*Action item*. Give back every line of the data below exactly.

*Material for this exercise*.
>>>
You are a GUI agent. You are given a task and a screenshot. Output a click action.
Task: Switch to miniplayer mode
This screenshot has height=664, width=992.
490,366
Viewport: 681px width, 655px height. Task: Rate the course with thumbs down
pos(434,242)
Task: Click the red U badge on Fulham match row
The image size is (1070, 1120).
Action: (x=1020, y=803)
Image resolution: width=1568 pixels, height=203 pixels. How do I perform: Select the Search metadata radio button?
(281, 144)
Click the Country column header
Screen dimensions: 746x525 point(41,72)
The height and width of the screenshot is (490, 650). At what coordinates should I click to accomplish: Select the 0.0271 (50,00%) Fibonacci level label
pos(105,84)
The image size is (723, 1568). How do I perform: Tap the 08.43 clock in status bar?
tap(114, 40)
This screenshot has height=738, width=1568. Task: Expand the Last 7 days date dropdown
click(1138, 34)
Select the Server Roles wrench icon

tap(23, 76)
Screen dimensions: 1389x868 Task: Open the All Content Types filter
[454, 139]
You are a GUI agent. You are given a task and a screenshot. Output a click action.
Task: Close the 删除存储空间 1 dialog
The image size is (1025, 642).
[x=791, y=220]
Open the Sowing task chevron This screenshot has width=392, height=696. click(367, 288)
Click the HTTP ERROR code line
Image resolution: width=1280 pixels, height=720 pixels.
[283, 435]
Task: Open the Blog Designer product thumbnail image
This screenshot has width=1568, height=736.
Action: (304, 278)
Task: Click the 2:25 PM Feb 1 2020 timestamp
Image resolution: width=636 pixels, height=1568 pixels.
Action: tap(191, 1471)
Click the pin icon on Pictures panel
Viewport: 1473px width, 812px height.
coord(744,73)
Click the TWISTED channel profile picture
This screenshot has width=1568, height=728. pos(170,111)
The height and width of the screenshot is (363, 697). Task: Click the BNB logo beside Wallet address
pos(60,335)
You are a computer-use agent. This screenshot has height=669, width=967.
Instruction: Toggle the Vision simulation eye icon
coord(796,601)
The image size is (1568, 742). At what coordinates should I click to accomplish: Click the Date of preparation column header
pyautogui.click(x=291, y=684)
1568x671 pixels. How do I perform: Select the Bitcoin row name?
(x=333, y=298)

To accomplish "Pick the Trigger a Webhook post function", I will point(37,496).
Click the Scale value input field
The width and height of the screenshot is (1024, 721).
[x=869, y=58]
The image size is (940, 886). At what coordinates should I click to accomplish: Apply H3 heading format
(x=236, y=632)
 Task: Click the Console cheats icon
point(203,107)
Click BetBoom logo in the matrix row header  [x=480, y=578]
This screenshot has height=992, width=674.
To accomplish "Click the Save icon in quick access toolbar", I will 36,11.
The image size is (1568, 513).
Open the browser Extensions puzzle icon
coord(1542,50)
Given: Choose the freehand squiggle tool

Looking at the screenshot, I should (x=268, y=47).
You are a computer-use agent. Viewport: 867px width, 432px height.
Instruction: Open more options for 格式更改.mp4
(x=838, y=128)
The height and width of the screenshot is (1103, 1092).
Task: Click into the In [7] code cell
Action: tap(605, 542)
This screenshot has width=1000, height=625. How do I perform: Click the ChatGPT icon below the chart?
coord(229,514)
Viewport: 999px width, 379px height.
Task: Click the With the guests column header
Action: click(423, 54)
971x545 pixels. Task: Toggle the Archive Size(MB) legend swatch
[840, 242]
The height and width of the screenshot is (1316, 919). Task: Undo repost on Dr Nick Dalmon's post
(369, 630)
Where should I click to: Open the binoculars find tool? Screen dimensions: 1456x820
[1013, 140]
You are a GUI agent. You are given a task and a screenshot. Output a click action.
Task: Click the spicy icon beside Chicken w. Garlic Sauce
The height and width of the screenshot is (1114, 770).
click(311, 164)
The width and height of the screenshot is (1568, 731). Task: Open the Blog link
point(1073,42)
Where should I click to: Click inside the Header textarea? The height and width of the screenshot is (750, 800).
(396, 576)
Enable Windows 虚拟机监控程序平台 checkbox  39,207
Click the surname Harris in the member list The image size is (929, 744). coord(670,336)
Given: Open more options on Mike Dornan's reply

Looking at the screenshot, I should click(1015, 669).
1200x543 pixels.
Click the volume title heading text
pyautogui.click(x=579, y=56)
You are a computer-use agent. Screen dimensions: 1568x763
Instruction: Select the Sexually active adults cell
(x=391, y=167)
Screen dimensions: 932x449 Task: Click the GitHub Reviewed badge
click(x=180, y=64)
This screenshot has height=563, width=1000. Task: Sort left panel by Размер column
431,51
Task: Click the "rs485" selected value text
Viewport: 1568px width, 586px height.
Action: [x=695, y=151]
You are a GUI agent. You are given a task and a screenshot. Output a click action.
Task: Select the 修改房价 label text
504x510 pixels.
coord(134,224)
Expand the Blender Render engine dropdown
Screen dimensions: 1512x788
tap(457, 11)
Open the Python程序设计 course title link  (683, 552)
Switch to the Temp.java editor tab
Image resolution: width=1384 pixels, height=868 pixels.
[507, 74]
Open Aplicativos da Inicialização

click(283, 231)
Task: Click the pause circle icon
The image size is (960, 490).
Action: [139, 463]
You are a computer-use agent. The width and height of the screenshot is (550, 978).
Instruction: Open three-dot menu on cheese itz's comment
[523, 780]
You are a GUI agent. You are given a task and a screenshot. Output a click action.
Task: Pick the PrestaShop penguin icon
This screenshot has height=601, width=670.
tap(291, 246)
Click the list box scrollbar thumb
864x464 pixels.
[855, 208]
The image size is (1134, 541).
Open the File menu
<<<
*Response below*.
You are a GUI agent. You are given a task and a screenshot. Output a click action.
Task: Switch to miniplayer mode
This screenshot has height=664, width=992.
490,366
Viewport: 681px width, 655px height. Task: Rate the course with thumbs down
pos(434,242)
Task: Click the red U badge on Fulham match row
The image size is (1070, 1120).
Action: (x=1020, y=803)
Image resolution: width=1568 pixels, height=203 pixels. How do I perform: Select the Search metadata radio button?
(281, 144)
Click the Country column header
Screen dimensions: 746x525 point(41,72)
The height and width of the screenshot is (490, 650). At what coordinates should I click to accomplish: Select the 0.0271 (50,00%) Fibonacci level label
pos(105,84)
The image size is (723, 1568). How do I perform: Tap the 08.43 clock in status bar?
tap(114, 40)
This screenshot has height=738, width=1568. Task: Expand the Last 7 days date dropdown
click(1138, 34)
Select the Server Roles wrench icon

tap(23, 76)
Screen dimensions: 1389x868 Task: Open the All Content Types filter
[454, 139]
You are a GUI agent. You are given a task and a screenshot. Output a click action.
Task: Close the 删除存储空间 1 dialog
The image size is (1025, 642).
[x=791, y=220]
Open the Sowing task chevron This screenshot has width=392, height=696. click(367, 288)
Click the HTTP ERROR code line
Image resolution: width=1280 pixels, height=720 pixels.
[283, 435]
Task: Open the Blog Designer product thumbnail image
This screenshot has width=1568, height=736.
Action: (304, 278)
Task: Click the 2:25 PM Feb 1 2020 timestamp
Image resolution: width=636 pixels, height=1568 pixels.
Action: tap(191, 1471)
Click the pin icon on Pictures panel
Viewport: 1473px width, 812px height.
coord(744,73)
Click the TWISTED channel profile picture
This screenshot has width=1568, height=728. pos(170,111)
The height and width of the screenshot is (363, 697). Task: Click the BNB logo beside Wallet address
pos(60,335)
You are a computer-use agent. This screenshot has height=669, width=967.
Instruction: Toggle the Vision simulation eye icon
coord(796,601)
The image size is (1568, 742). At what coordinates should I click to accomplish: Click the Date of preparation column header
pyautogui.click(x=291, y=684)
1568x671 pixels. How do I perform: Select the Bitcoin row name?
(x=333, y=298)

To accomplish "Pick the Trigger a Webhook post function", I will point(37,496).
Click the Scale value input field
The width and height of the screenshot is (1024, 721).
[x=869, y=58]
The image size is (940, 886). At what coordinates should I click to accomplish: Apply H3 heading format
(x=236, y=632)
 Task: Click the Console cheats icon
point(203,107)
Click BetBoom logo in the matrix row header  [x=480, y=578]
This screenshot has height=992, width=674.
To accomplish "Click the Save icon in quick access toolbar", I will 36,11.
The image size is (1568, 513).
Open the browser Extensions puzzle icon
coord(1542,50)
Given: Choose the freehand squiggle tool

Looking at the screenshot, I should (x=268, y=47).
You are a computer-use agent. Viewport: 867px width, 432px height.
Instruction: Open more options for 格式更改.mp4
(x=838, y=128)
The height and width of the screenshot is (1103, 1092).
Task: Click into the In [7] code cell
Action: tap(605, 542)
This screenshot has width=1000, height=625. How do I perform: Click the ChatGPT icon below the chart?
coord(229,514)
Viewport: 999px width, 379px height.
Task: Click the With the guests column header
Action: click(423, 54)
971x545 pixels. Task: Toggle the Archive Size(MB) legend swatch
[840, 242]
The height and width of the screenshot is (1316, 919). Task: Undo repost on Dr Nick Dalmon's post
(369, 630)
Where should I click to: Open the binoculars find tool? Screen dimensions: 1456x820
[1013, 140]
You are a GUI agent. You are given a task and a screenshot. Output a click action.
Task: Click the spicy icon beside Chicken w. Garlic Sauce
The height and width of the screenshot is (1114, 770).
click(311, 164)
The width and height of the screenshot is (1568, 731). Task: Open the Blog link
point(1073,42)
Where should I click to: Click inside the Header textarea? The height and width of the screenshot is (750, 800).
(396, 576)
Enable Windows 虚拟机监控程序平台 checkbox  39,207
Click the surname Harris in the member list The image size is (929, 744). coord(670,336)
Given: Open more options on Mike Dornan's reply

Looking at the screenshot, I should click(1015, 669).
1200x543 pixels.
Click the volume title heading text
pyautogui.click(x=579, y=56)
You are a computer-use agent. Screen dimensions: 1568x763
Instruction: Select the Sexually active adults cell
(x=391, y=167)
Screen dimensions: 932x449 Task: Click the GitHub Reviewed badge
click(x=180, y=64)
This screenshot has height=563, width=1000. Task: Sort left panel by Размер column
431,51
Task: Click the "rs485" selected value text
Viewport: 1568px width, 586px height.
Action: [x=695, y=151]
You are a GUI agent. You are given a task and a screenshot. Output a click action.
Task: Select the 修改房价 label text
504x510 pixels.
coord(134,224)
Expand the Blender Render engine dropdown
Screen dimensions: 1512x788
tap(457, 11)
Open the Python程序设计 course title link  (683, 552)
Switch to the Temp.java editor tab
Image resolution: width=1384 pixels, height=868 pixels.
[507, 74]
Open Aplicativos da Inicialização

click(283, 231)
Task: Click the pause circle icon
The image size is (960, 490).
Action: [139, 463]
You are a computer-use agent. The width and height of the screenshot is (550, 978).
Instruction: Open three-dot menu on cheese itz's comment
[523, 780]
You are a GUI agent. You are given a task and a screenshot. Output a click action.
Task: Pick the PrestaShop penguin icon
This screenshot has height=601, width=670.
tap(291, 246)
Click the list box scrollbar thumb
864x464 pixels.
[855, 208]
The image size is (1134, 541).
Open the File menu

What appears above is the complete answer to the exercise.